Is it like dyslexia? Dyscalculia and dyslexia are both Specific Learning Disorders (SLDs), a group of learning disabilities that includes dysgraphia, dyspraxia, ADHD, executive function disorders, and other learning differences.
How many people have dyscalculia? Research says that about 8-10% of all people have dyscalculia.
What causes dyscalculia? A person can be born with dyscalculia, or acquire it after a brain injury. Researchers aren’t exactly sure what causes dyscalculia; sometimes it is hereditary, but sometimes it’s just the unique brain wiring of an individual, and sometimes, it’s caused by an accident.
How do you know if your child or student has dyscalculia? The signs of dyscalculia include persistent trouble at telling time, counting money, remembering basic math facts, or problem solving, even after interventions and extra help. Many people with dyscalculia experience the same issues as adults.
How is dyscalculia diagnosed? A dyscalculia diagnosis is made by a neuropsychologist or educational psychologist. Screeners and classroom performance measures are helpful—for example, most dyscalculic students score in the 30th percentile or two grade levels below their peers—but experts are trained in administering, scoring, and analyzing the many tests needed to diagnose a learning disability.
Do adults have dyscalculia? Yes, dyscalculia is a lifelong condition.
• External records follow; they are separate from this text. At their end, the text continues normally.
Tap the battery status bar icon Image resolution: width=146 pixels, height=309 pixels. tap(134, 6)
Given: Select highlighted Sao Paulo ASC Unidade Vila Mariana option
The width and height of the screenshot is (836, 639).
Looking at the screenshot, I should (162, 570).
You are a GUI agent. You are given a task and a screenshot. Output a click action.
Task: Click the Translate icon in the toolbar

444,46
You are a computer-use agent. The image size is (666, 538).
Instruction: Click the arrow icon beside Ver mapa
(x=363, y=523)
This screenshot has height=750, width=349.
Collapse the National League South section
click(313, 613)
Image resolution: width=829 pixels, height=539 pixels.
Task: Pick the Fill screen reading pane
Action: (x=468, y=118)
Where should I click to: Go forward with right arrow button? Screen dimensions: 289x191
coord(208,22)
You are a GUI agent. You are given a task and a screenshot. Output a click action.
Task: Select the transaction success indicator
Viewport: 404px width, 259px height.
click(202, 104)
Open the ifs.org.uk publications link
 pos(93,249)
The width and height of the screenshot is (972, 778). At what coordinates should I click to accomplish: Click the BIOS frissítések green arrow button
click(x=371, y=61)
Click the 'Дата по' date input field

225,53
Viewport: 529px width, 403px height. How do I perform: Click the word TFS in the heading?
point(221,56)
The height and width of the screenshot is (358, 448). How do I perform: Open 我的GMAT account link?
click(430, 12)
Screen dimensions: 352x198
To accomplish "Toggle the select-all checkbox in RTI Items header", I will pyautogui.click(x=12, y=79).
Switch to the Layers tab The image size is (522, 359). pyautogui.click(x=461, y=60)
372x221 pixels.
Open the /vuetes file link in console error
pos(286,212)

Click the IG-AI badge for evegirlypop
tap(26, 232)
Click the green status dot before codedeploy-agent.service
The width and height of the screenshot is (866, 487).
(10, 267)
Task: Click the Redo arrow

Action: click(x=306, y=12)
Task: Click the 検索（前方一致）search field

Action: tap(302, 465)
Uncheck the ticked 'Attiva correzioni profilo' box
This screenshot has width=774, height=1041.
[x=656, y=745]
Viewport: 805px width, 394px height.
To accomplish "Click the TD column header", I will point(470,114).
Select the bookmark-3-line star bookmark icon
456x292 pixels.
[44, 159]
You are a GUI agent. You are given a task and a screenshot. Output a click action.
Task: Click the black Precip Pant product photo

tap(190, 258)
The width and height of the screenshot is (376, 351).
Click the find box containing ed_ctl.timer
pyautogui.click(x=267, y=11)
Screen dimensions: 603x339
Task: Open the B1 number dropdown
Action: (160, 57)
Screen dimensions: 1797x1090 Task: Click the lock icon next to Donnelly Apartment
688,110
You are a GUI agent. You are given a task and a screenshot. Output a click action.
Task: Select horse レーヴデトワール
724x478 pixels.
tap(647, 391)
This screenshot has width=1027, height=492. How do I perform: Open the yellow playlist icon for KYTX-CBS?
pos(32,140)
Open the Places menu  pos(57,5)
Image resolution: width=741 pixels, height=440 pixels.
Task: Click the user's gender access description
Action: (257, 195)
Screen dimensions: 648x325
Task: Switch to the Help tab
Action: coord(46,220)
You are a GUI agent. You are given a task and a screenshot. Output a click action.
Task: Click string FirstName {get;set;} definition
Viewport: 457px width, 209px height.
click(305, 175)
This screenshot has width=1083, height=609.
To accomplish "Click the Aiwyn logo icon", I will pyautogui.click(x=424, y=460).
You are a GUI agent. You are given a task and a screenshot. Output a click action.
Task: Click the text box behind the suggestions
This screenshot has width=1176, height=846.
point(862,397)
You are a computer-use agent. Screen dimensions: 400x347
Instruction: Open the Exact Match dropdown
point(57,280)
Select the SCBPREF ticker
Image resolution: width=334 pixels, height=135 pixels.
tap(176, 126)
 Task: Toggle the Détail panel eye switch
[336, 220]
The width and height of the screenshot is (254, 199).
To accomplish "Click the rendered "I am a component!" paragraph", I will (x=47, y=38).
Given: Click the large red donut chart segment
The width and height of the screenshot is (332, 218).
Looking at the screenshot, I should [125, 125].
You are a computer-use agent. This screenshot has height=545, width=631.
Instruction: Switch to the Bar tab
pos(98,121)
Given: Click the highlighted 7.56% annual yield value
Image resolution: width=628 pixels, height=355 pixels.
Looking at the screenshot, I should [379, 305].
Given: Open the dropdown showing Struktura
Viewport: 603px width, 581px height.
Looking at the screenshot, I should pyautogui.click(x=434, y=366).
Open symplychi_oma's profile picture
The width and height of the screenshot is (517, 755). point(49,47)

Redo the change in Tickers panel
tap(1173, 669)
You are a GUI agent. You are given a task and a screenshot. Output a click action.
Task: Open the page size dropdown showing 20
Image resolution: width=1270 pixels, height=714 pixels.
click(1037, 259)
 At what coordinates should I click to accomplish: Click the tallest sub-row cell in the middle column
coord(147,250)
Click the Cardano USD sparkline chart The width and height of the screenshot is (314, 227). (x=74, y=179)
It involves differences in wiring and processing, mainly in the parietal lobe of the brain, and this does not change with time or interventions.
Can people with dyscalculia ever succeed in math? Absolutely! People with dyscalculia can succeed in any math class if they have the correct support and accommodations.
My student (or child) has a math learning disability, but not dyscalculia. What does this mean? This is like saying you have a whole lot of water but no H2O—dyscalculia is the math learning disability.